Can you write out the passage of the court ruling on the Essential Commodities Act charge-sheet, starting at "Thus, it has" and ending at "be set aside.", word for word?

GIVEN TEXT:
┌──
11. The learned Counsel for the applicants lastly pointed out that the charge-sheet discloses that an offence under Section 3 read with Section 7 of the Essential Commodities Act has been committed by applicant Nos. 2 and 3. However, neither the charge-sheet nor any documents filed with it disclose as to which order was violated by the applicants so as to attract the provisions of Section 7 of the Essential Commodities Act. In such situation, the charge-sheet is liable to be quashed. In support of the submission, the learned Counsel for the applicants relied on (Kallol Kumar Mukherjee & Ors. v. State Of West Bengal.), 1995 Cri.L.J. 654 (Cal)."
Thus, it has been held that wherein investigation, search or seizure was conducted by officer below the rank of a Police Inspector, the entire prosecution on the basis of such investigation which was not authorized, cannot be sustained and requires to be set aside.
└──
MATERIAL:
┌──
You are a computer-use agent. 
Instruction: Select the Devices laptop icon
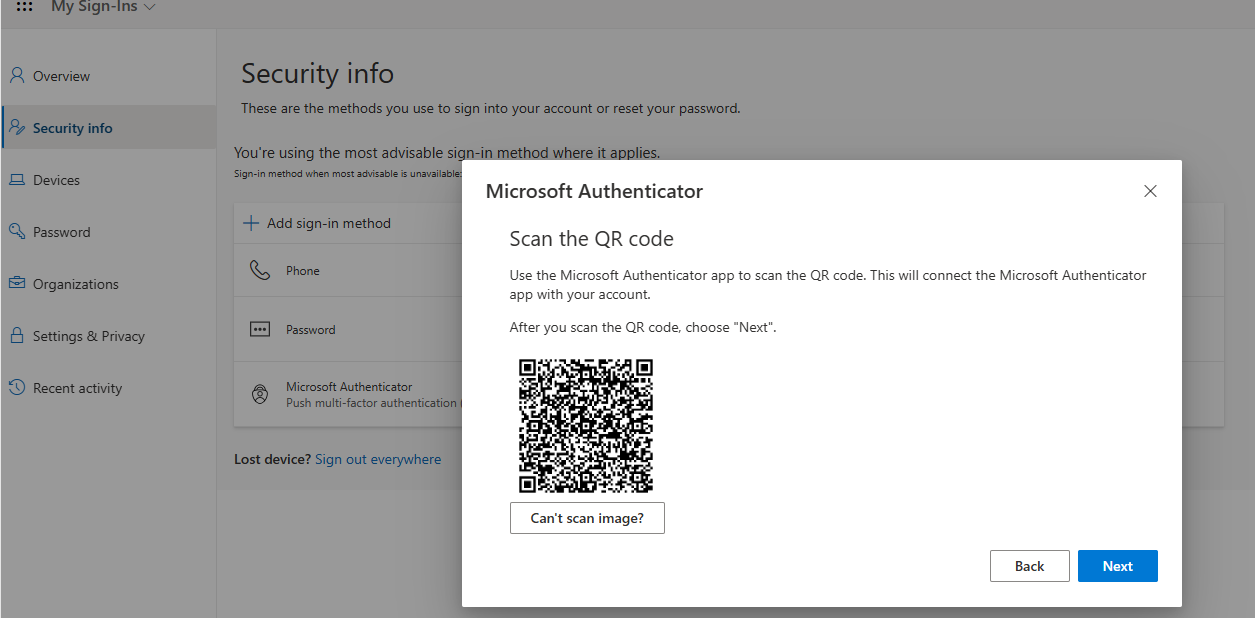(18, 179)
└──
ANSWER TO THIS TASK:
Thus, it has been held that wherein investigation, search or seizure was conducted by officer below the rank of a Police Inspector, the entire prosecution on the basis of such investigation which was not authorized, cannot be sustained and requires to be set aside.